Por Hernando Uribe Castro

Miembro del Centro Interdisciplinario de Estudios de la Región Pacífico Colombiana, CIER

Facultad de Humanidades, Universidad Autónoma de Occidente

Entregar “viviendas gratis” a miles de familias campesinas asentadas en áreas marginales de las ciudades colombianas, tal como lo viene implementando el gobierno Santos a través de programas asistencialistas como el programa de las cien mil viviendas gratis y, más recientemente, con el programa Vivienda Salario Mínimo, es urbanizar, desde lo que fomenta la identidad, aún más a los migrantes campesinos y quitarse de encima el problema de la necesidad de desarrollar programas y políticas públicas para que estas comunidades retornen al campo.

Si en los asentamientos informales en zonas periféricas de las ciudades existen comunidades campesinas, es porque estas llegaron ahí por diferentes motivos: desplazamiento por violencia, búsqueda de mejores oportunidades y por los efectos de la publicidad y los medios masivos, que venden la ciudad como escenario de éxito, entre otras razones. La solución a esta proporción alta de población campesina migrante no es urbanizarla, entregándoles casas de 35 m² en barrios construidos por urbanizadoras que sacan provecho de este negocio.

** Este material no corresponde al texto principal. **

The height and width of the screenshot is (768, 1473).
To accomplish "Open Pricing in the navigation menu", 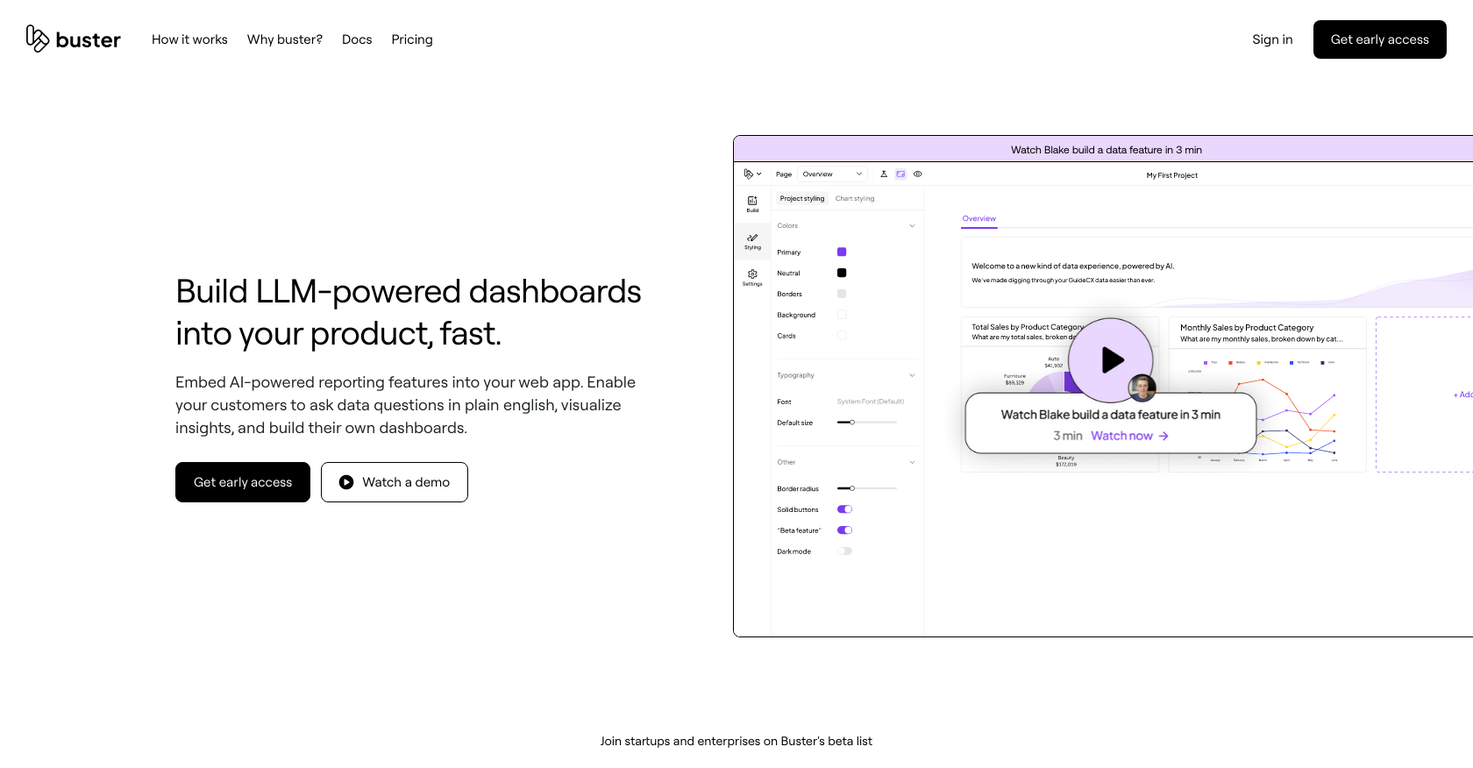I will pyautogui.click(x=412, y=39).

La solución debe estar en que mediante políticas públicas, el Estado dé todas garantías para que puedan retornar al campo.

En el Valle del Cauca hay tierra monopolizada por la agroindustria cañera, cuya actividad tiene efectos sociales y ambientales nocivos para el territorio y para la sociedad. Una agroindustria que solo aporta al desarrollo sectorial y no al desarrollo regional. Parte de esta tierra monopolizada por cultivos de caña puede ser recuperada por el Estado a través de la expropiación (por vía administrativa, tal y como lo permite la Constitución Política, si fue adquirida ilegalmente) o mediante una negociación con los ingenios, para que estas sean entregadas a comunidades campesinas, que se encargarán de transformar esas zona planas en  áreas de producción de alimentos con miras a asegurar la seguridad alimentaria local, regional y nacional.

Los campesinos, organizados en asociaciones y cooperativas darían mejor uso y aportarían a la cadena productiva de alimentos frescos y más sanos en puestos y plazas de mercado, así como en supermercados locales. Se activaría, entonces, la producción en el campo, se recuperaría el campesino como actor social, se alivianaría la carga ambiental del valle geográfico del río Cauca y se daría una solución integral mediante una política pública de vivienda agroalimentaria para comunidades marginales de la ciudad. Esta propuesta implica la modificación sustancial del modelo de desarrollo, la distribución de la tierra rural en el Valle del Cauca y se lograría la transformación productiva y social.

Por ello, la solución no es entregar viviendas gratis en áreas urbanas a campesinos que han sido desplazados, sino abordar el caso mediante una Política Pública de vivienda agroalimentaria rural, para que estas comunidades retornen al campo, se recompongan como sociedad campesina, recuperen su identidad, su sentido y aporten a la seguridad alimentaria colombiana.

Estos son elementos necesarios para pensar la Colombia del posconflicto; ello implica diseñar una política de Estado clara que se enfoque en recuperar al campo y sus campesinos.